Dany Farha recently joined a panel on exit strategies at the 2025 Private Capital Forum in Riyadh, with Abdulaziz Alomran (Impact46), Muhannad Qubbaj (Olive Rock Partners), Walid Majdalani (Investcorp Capital), moderated by Al Arabiya’s Fatima Daoui.
Category Leaders Don’t Wait for Exits, They Create Them
Dany’s message to the audience was direct: enduring exits are built on the back of enduring companies.
“You don’t build to sell. You build so well that people line up to buy.”
He explained that the correlation between the expected buyer at the time of investment and the actual buyer at exit is “close to zero.” Over a 5 to 10 year horizon, markets shift, business models evolve, and new acquirers appear. The only constant is quality – resilient, profitable, defensible category leaders.
That’s why BECO’s philosophy centers on building optionality, not dependency on any single exit path.
Exits Are a Process, Not an Event
For early-stage venture capital firms, exits aren’t a one-off moment – they’re a continuous process.
As Dany outlined, BECO manages DPI (Distributions to Paid-In) and IRR (Internal Rate of Return) through programmatic liquidity: selling down positions as portfolio companies achieve predetermined return thresholds.
This model demands transparency with founders from day one. Liquidity events are driven by the fund’s structure, not by a lack of conviction. Founders remain supported while BECO ensures responsible returns for its LPs.
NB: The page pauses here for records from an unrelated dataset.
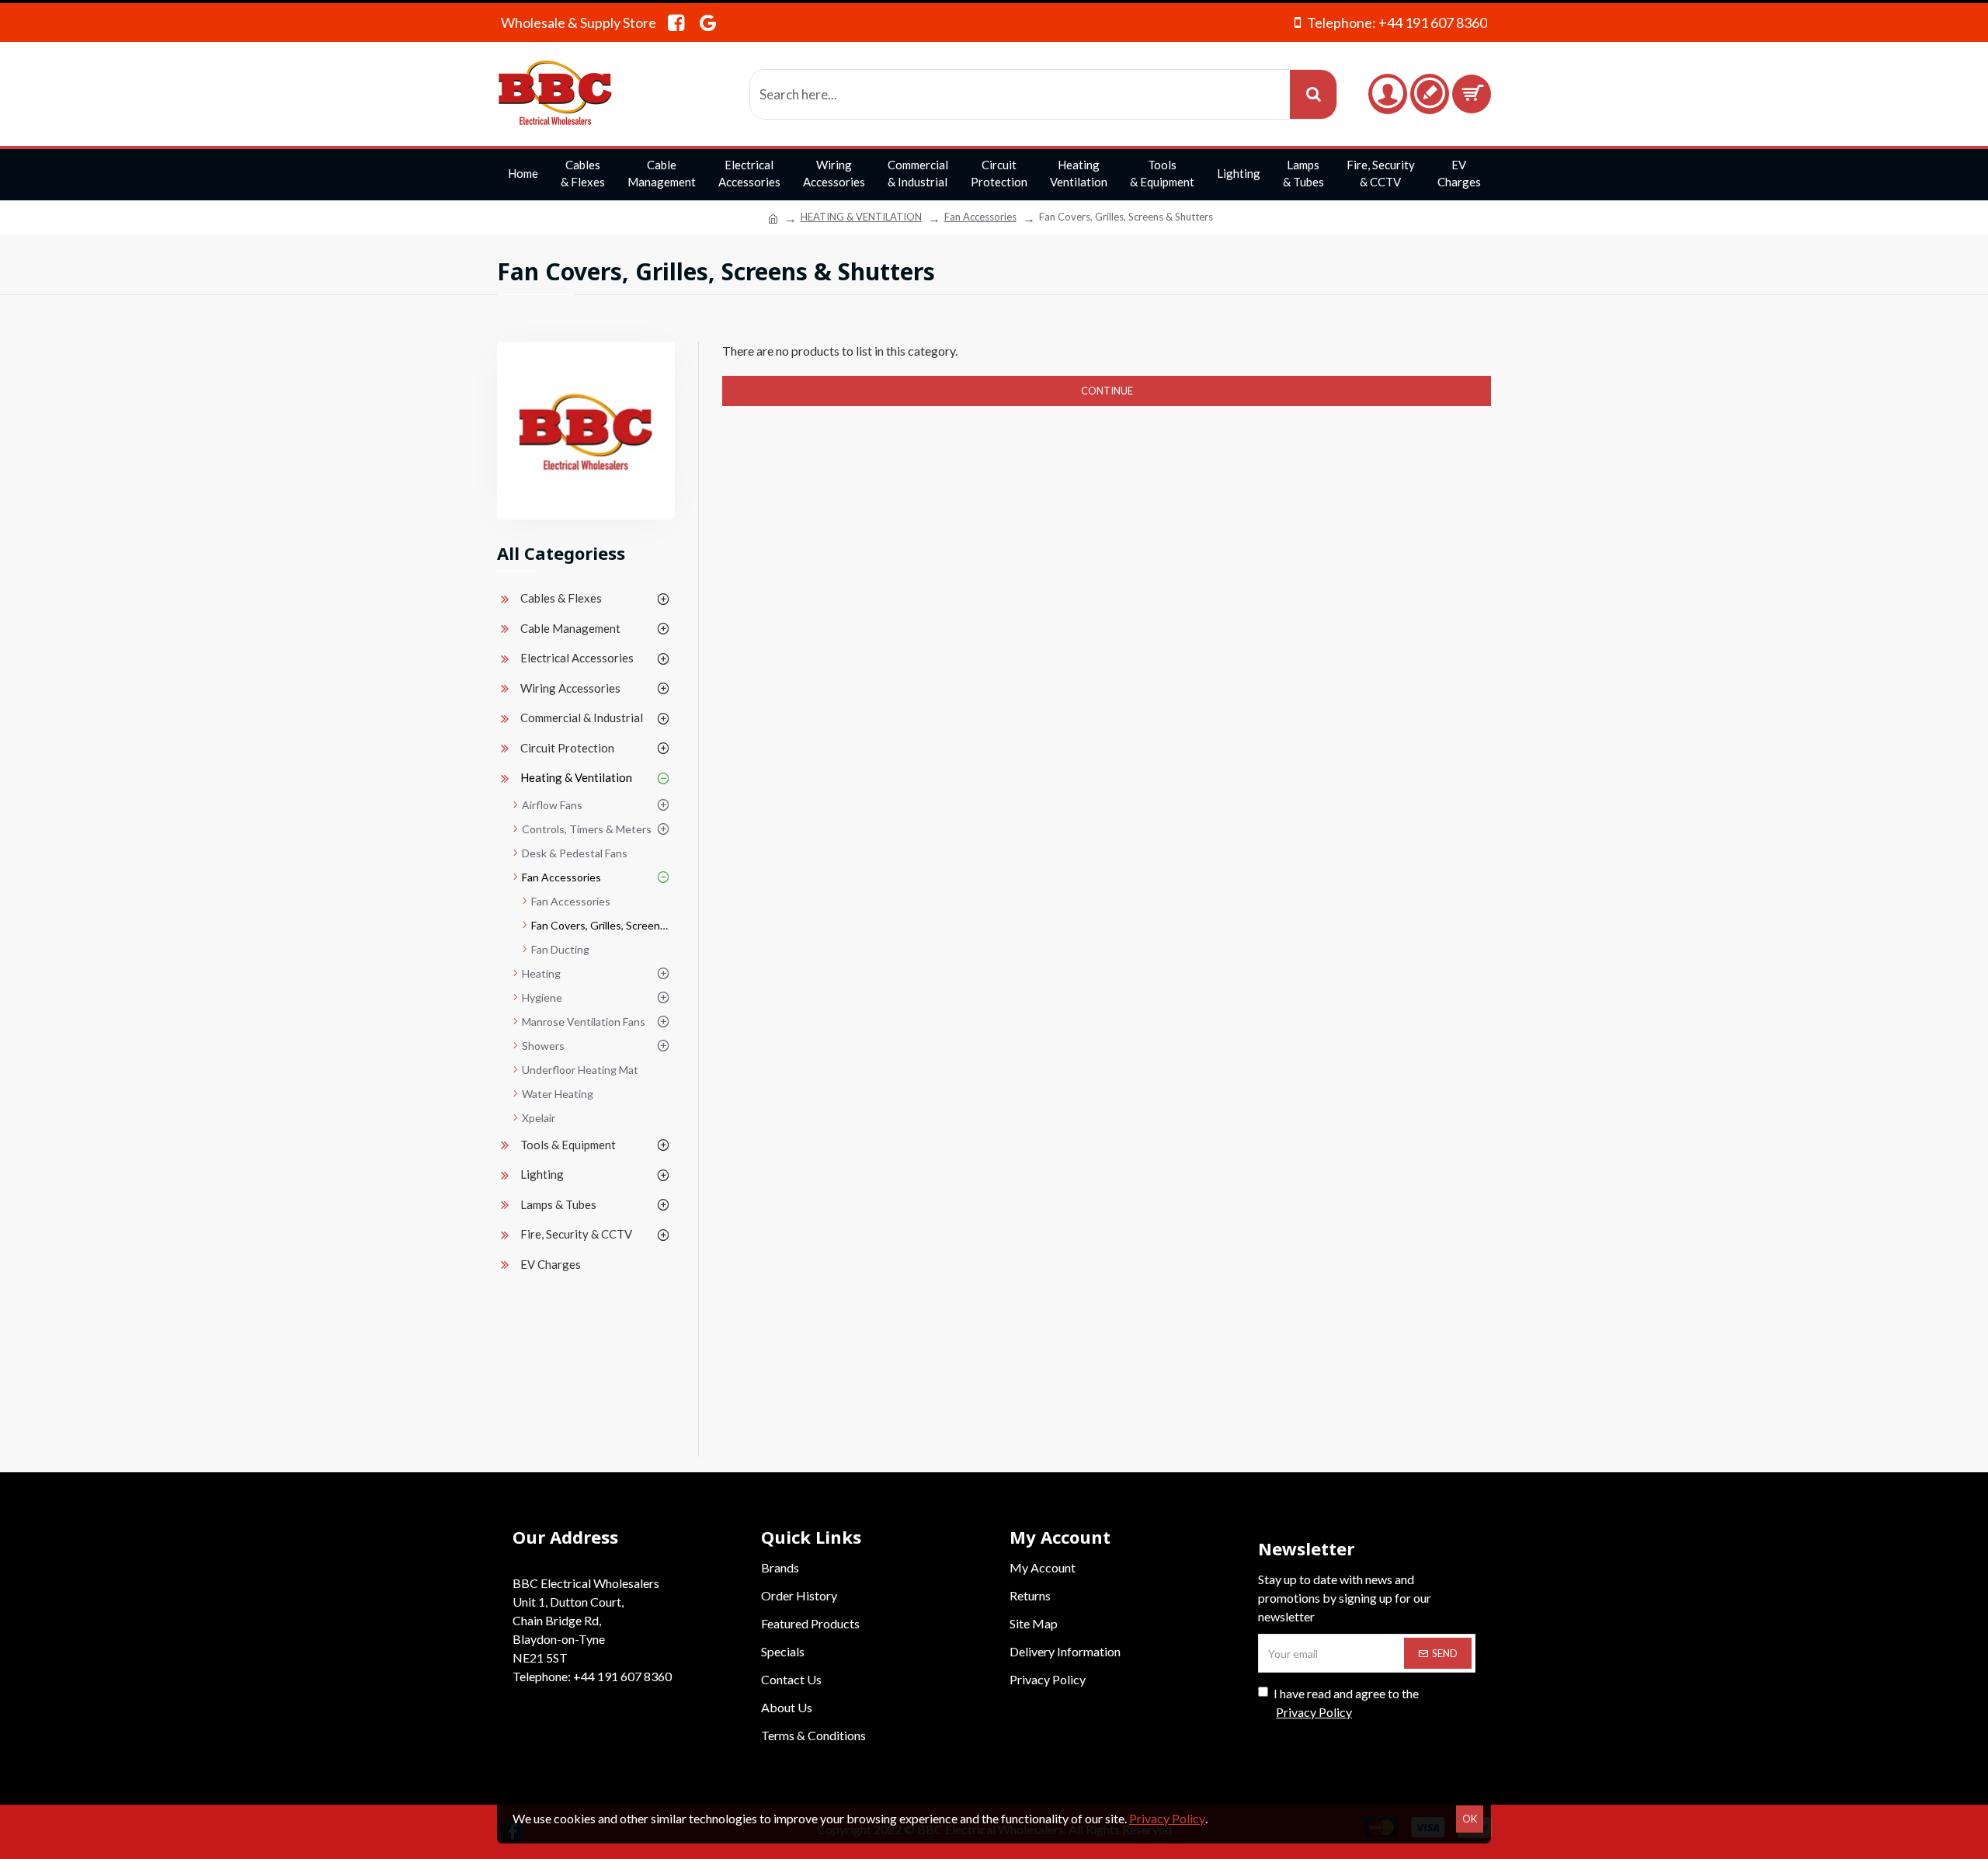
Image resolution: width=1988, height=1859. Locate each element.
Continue (1107, 390)
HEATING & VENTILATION (861, 216)
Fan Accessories (980, 216)
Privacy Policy (1167, 1818)
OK (1469, 1818)
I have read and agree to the (1346, 1702)
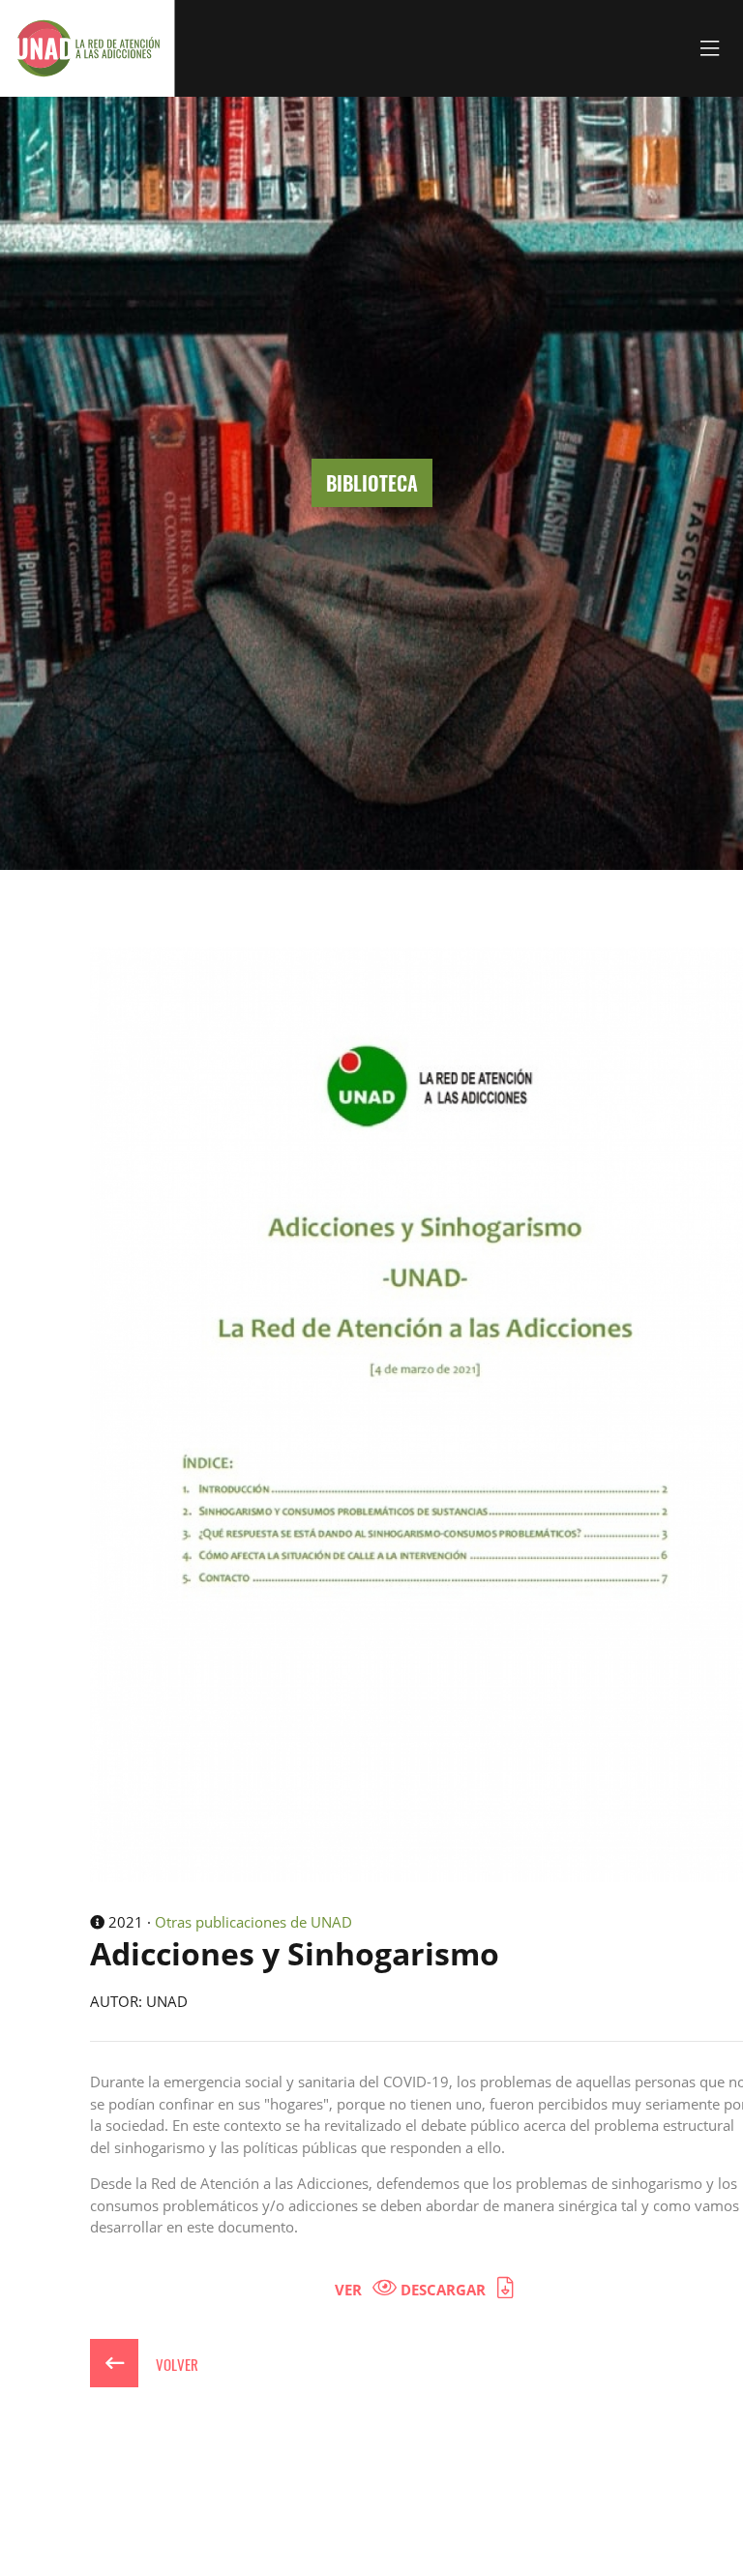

The Exit Toolkit: Built with the Ecosystem
Over the years, BECO’s exit toolkit has grown alongside the regional venture ecosystem.
The Future: Expanding Exit Pathways
Looking ahead, Dany emphasized that the exit landscape continues to evolve.
Secondaries are becoming more liquid, continuation vehicles are emerging as a sophisticated way to extend ownership, and private equity buyers are increasingly active in taking stakes in high-performing venture portfolios.
Each new mechanism reinforces the region’s liquidity flywheel – giving founders and investors greater flexibility to realize value on their own terms.